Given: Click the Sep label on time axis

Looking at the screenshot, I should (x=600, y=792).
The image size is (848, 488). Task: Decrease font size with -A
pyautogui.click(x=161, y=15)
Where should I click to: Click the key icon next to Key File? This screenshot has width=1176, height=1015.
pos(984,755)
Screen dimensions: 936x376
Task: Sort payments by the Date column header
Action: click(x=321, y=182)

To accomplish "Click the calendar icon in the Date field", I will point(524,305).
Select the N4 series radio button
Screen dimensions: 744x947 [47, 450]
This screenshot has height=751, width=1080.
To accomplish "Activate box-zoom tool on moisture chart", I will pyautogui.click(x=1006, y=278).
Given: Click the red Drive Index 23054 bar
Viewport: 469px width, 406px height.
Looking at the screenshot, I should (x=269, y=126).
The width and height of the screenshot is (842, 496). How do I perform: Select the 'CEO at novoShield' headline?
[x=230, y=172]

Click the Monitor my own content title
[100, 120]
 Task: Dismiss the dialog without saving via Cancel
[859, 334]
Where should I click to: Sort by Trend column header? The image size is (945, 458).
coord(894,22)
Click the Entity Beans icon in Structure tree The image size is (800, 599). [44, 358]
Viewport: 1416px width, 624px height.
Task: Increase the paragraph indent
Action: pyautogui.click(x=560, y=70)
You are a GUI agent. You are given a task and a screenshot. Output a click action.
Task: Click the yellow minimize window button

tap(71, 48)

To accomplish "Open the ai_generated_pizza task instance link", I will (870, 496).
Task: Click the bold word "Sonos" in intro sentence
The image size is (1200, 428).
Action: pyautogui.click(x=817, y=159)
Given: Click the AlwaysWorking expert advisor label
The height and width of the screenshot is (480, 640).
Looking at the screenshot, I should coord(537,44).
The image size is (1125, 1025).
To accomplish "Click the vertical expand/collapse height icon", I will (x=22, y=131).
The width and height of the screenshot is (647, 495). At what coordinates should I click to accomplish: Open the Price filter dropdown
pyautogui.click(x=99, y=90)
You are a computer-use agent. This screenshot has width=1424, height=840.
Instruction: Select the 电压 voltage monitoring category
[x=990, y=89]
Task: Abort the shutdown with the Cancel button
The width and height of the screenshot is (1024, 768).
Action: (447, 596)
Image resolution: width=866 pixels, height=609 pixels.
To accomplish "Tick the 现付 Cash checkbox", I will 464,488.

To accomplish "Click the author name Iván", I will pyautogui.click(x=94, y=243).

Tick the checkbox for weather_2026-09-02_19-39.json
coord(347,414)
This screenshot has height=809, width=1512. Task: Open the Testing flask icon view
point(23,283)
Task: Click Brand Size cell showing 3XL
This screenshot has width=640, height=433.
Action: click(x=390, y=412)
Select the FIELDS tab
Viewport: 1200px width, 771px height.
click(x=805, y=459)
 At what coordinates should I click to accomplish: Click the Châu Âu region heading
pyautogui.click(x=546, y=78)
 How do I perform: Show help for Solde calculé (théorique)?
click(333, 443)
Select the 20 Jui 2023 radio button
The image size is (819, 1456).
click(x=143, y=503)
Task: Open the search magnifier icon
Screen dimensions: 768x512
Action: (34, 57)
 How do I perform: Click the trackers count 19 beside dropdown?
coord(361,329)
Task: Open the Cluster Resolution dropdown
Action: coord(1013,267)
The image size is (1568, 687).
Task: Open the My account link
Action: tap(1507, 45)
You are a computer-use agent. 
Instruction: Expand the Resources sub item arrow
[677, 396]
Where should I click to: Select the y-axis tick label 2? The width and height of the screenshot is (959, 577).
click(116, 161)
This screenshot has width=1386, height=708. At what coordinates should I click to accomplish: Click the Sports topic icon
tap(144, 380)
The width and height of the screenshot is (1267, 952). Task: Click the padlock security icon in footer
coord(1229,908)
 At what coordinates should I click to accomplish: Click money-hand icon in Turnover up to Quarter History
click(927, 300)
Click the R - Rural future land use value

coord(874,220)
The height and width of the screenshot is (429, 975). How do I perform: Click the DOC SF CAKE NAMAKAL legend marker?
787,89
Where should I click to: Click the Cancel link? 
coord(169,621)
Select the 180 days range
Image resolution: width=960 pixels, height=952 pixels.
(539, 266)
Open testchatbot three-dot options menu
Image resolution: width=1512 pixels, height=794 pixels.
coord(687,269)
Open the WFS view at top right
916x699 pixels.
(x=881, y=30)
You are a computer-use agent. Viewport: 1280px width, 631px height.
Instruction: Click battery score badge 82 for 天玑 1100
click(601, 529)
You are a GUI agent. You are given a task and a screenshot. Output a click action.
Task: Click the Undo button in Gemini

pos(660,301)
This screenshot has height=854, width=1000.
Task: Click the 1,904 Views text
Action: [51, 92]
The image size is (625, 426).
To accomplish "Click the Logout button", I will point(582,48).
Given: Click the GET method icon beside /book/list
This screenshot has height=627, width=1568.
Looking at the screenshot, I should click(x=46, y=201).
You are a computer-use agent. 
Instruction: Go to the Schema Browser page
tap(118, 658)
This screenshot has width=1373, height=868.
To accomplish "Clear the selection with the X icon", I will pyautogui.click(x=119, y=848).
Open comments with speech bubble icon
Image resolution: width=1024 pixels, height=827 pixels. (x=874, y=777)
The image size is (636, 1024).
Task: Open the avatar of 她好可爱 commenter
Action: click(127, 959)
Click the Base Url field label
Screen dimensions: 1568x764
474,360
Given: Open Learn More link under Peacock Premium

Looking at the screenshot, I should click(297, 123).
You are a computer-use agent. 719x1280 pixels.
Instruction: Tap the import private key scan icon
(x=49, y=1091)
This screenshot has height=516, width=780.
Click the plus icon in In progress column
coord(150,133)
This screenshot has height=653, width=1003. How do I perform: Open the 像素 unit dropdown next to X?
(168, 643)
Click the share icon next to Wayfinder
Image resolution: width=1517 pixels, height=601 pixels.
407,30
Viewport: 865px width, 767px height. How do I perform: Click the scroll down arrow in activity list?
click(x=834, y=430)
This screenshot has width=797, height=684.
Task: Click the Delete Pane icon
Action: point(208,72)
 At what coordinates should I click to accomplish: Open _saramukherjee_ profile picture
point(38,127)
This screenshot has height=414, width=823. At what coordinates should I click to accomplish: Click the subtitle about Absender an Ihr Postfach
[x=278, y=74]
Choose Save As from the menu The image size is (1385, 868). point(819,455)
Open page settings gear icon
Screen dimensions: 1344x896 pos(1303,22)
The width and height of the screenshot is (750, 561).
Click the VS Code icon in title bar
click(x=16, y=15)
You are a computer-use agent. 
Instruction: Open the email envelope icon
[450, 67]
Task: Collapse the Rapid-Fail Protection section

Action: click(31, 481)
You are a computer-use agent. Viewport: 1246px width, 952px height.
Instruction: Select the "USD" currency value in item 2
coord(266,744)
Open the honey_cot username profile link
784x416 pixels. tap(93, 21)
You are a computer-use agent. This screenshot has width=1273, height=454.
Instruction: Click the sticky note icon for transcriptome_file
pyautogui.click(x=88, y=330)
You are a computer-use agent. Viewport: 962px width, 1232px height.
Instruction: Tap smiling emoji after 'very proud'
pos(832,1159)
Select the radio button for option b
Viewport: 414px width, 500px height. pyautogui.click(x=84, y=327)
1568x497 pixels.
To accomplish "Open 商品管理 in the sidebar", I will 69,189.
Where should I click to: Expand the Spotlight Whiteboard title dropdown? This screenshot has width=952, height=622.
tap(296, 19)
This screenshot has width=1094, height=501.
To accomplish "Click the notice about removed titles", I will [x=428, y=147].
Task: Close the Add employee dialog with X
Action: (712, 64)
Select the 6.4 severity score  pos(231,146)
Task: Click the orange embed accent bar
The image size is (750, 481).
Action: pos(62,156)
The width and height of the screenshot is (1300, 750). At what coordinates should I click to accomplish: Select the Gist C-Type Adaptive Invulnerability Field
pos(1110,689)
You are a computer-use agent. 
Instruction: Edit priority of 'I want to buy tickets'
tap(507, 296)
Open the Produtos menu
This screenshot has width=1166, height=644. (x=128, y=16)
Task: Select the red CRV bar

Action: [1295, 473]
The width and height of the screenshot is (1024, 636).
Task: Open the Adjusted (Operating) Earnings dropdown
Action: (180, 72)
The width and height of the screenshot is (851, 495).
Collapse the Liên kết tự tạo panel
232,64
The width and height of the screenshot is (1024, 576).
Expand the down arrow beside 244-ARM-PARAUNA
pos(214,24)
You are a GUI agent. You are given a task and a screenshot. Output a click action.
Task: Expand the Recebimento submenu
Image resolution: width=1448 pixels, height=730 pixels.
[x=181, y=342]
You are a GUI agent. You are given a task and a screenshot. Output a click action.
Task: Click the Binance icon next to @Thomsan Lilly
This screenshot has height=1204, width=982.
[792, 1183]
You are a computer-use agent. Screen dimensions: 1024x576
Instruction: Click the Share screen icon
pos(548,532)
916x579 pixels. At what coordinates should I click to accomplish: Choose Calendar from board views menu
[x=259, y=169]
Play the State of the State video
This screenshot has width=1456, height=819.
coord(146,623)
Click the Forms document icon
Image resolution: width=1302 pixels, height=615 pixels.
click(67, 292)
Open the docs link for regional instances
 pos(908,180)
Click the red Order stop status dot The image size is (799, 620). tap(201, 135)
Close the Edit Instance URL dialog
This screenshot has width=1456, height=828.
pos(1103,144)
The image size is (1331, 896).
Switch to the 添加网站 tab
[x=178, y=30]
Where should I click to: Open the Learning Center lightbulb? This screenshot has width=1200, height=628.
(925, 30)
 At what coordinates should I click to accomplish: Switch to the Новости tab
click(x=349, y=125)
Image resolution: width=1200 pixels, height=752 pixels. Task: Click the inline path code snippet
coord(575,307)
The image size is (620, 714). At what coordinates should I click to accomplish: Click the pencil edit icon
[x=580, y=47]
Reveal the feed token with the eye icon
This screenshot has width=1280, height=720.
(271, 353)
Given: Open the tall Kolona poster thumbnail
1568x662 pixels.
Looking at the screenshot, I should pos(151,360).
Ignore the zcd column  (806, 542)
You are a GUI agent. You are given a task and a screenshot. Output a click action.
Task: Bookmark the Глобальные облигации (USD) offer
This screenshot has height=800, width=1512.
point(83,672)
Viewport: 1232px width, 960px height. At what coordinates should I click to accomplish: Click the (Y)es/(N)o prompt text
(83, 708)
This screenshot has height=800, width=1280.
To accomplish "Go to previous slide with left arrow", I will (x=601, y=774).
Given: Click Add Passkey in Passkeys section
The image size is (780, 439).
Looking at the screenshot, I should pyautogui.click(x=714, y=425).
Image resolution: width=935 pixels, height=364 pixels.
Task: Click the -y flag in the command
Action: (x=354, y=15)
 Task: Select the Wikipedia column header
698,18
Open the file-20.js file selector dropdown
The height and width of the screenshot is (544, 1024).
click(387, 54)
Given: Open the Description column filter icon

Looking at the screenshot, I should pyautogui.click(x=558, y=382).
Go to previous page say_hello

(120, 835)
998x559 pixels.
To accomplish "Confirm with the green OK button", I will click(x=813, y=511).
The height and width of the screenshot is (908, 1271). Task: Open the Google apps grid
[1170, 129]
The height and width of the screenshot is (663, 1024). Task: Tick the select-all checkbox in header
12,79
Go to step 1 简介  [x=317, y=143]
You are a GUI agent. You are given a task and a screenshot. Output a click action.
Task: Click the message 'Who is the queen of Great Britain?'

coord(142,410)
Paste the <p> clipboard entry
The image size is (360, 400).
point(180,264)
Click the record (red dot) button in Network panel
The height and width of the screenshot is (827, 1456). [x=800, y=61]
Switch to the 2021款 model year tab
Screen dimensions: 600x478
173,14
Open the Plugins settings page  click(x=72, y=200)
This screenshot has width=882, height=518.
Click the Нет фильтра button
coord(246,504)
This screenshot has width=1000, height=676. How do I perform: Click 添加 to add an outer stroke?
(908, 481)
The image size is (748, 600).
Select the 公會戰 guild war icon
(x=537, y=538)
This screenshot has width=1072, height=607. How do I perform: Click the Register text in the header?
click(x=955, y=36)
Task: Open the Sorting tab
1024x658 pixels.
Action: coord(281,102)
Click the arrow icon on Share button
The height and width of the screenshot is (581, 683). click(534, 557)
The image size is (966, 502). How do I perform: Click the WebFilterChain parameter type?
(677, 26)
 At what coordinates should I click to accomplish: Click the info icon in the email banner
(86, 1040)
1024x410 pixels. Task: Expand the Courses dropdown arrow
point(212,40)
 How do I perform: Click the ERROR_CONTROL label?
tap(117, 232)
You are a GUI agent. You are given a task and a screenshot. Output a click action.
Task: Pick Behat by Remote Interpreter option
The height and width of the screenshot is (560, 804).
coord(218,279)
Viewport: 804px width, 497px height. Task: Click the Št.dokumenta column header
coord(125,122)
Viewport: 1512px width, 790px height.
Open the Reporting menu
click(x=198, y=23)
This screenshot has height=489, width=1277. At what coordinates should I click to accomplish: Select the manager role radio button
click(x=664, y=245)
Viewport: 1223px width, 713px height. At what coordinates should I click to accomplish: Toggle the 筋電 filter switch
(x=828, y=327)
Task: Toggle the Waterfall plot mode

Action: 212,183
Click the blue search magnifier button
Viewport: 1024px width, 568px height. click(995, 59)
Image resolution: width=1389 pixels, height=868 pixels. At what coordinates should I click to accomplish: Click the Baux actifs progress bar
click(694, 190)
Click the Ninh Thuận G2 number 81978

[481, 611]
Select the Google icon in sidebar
=======
| Task brief |
Find the lines in the data that hold the word "computer". Reply with how many there are and nothing more.

| Response box |
11